I'd have to say Palahniuk is probably my favourite author at the moment, due to how entertaining while simultaneously horrifying and informative his books are. I first read Choke, then Haunted, then Fight Club, and am currently working on Invisible Monsters. I chose to centre this thread around "Haunted" because it's his most recent work, and it's written in a very odd way.

So first of all... who has read Palahniuks work, and who likes it?

Ashiakin
10-15-06, 09:57 PM
I have read Choke, Invisible Monsters, Survivor, and Fight Club. I'm torn between whether I like Choke or Invisible Monsters more. Choke is probably his most solid work, in my opinion, but Invisible Monsters is pretty wonderful, despite that it has some flaws. Survivor was good, but I didn't care for Fight Club at all, to be honest. It was his first work and it really shows. It was about a million times better as a movie, if you ask me (although even the movie isn't quite worthy of all the worship it receives.)

After I read those four, I never read anything else by him. Chuck Palahniuk is entertaining, but he really feels like a one trick pony. I mean, here's the plot for all four of the books I read by him: Fucked up main character goes on roadtrip with eccentric mentor and learns something about life. Sure, in Fight Club it's a plane trip, but it's still the same thing. He just rehashes slightly different ideas around the same plot structure and character types. I've heard that he's been getting away from that lately, though. Maybe I'll check him out again.

Breaker
10-15-06, 10:02 PM
Yeah, Haunted doesn't even have a main character. There are like 8 main characters, and every few chapters theres a random short story from one of their pasts. Very very cool, and different. And some of the short stories are the most gruesome/horrifying/weird/awesome stuff I've ever read.

I liked Fight Club, but I haven't seen the movie. Also, he wrote Invisible Monsters BEFORE Fight Club, but it wasn't published till he was famous.

I think his biggest weakness lies in the endings of his stories. I was a little disapointed by the endings of Choke and Haunted. I'm not really sure why, perhaps the endings just have a lot to live up to after all the main action has unfolded.

Ashiakin
10-15-06, 10:14 PM
Yeah, I can see Invisible Monsters not being published initially. Just because it has that Pulp Fiction-esque chronology and the fact that the subject matter is kind of out there. I probably enjoyed it more than any of his other works, but I still think Choke was better, as far as the writing and editing go.

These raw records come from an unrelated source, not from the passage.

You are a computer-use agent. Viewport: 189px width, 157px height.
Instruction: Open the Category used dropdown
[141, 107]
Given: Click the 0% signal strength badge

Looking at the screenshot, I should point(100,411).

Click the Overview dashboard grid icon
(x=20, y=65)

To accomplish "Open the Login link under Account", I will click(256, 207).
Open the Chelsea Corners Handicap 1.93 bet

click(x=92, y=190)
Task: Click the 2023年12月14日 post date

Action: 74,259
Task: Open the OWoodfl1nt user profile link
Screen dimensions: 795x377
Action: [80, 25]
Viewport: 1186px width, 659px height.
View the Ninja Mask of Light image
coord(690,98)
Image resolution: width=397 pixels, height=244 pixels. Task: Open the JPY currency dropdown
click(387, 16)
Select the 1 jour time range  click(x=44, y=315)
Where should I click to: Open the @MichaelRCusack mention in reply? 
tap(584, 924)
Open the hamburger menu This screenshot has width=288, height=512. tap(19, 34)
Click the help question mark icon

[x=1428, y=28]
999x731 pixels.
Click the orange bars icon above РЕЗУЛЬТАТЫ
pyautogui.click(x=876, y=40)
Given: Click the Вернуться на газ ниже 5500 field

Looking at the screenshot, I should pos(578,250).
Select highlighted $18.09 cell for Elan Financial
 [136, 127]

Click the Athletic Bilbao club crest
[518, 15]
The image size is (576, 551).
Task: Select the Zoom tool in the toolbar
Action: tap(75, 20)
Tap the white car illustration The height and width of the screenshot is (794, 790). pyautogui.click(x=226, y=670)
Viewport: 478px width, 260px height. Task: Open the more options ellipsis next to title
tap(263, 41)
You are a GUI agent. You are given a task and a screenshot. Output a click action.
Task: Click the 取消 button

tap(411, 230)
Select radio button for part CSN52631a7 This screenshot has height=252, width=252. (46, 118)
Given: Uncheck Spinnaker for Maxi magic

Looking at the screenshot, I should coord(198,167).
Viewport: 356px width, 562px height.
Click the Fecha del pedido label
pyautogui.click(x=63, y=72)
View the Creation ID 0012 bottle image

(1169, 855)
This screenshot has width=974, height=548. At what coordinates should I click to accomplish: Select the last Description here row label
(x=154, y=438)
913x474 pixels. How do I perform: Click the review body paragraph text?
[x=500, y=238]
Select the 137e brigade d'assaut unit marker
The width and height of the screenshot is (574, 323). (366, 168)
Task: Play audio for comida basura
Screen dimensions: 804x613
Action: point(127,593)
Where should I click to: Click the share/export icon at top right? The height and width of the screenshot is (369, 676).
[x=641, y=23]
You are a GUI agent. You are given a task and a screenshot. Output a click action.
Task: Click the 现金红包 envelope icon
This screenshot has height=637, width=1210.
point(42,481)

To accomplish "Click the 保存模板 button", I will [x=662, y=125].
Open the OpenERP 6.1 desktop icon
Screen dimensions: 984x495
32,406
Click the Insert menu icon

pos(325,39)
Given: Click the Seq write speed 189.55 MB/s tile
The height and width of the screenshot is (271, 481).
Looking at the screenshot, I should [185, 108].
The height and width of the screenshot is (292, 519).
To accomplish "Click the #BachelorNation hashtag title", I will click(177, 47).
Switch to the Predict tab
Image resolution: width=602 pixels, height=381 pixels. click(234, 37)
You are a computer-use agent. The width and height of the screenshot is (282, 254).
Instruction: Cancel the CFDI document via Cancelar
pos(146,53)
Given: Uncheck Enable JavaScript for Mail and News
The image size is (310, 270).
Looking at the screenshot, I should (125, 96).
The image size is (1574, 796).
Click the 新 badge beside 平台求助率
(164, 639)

And I agree with you on the point about his endings. I won't say anything about Invisible Monsters until you've read it, but I do have something to say on the ending of that. Although, I should mention, I liked the book ending to Fight Club better than the movie ending. After you read the book and have seen the movie, you'll be like, wow, the movie ending discards the book's moral message almost entirely.

Breaker
10-22-06, 09:38 PM
Well, I finished Invisible Monsters. I liked it alot. And the ending was decent, I thought, but you can tell me whatever it was you were going to say now without ruining it ;)

Fight Club's ending was OK, but I found the quality of writing in the last chapter or two was lower than the rest of the book. I really don't know why that is, but it's unfortunate.

Ashiakin
10-22-06, 10:32 PM
Uh... Now I don't remember what I was going to say. Probably just that I thought the revelation at the end was a little too much to be plausible. Still, I thought it was a great book overall.

Mathias
10-22-06, 11:32 PM
[Friend Code]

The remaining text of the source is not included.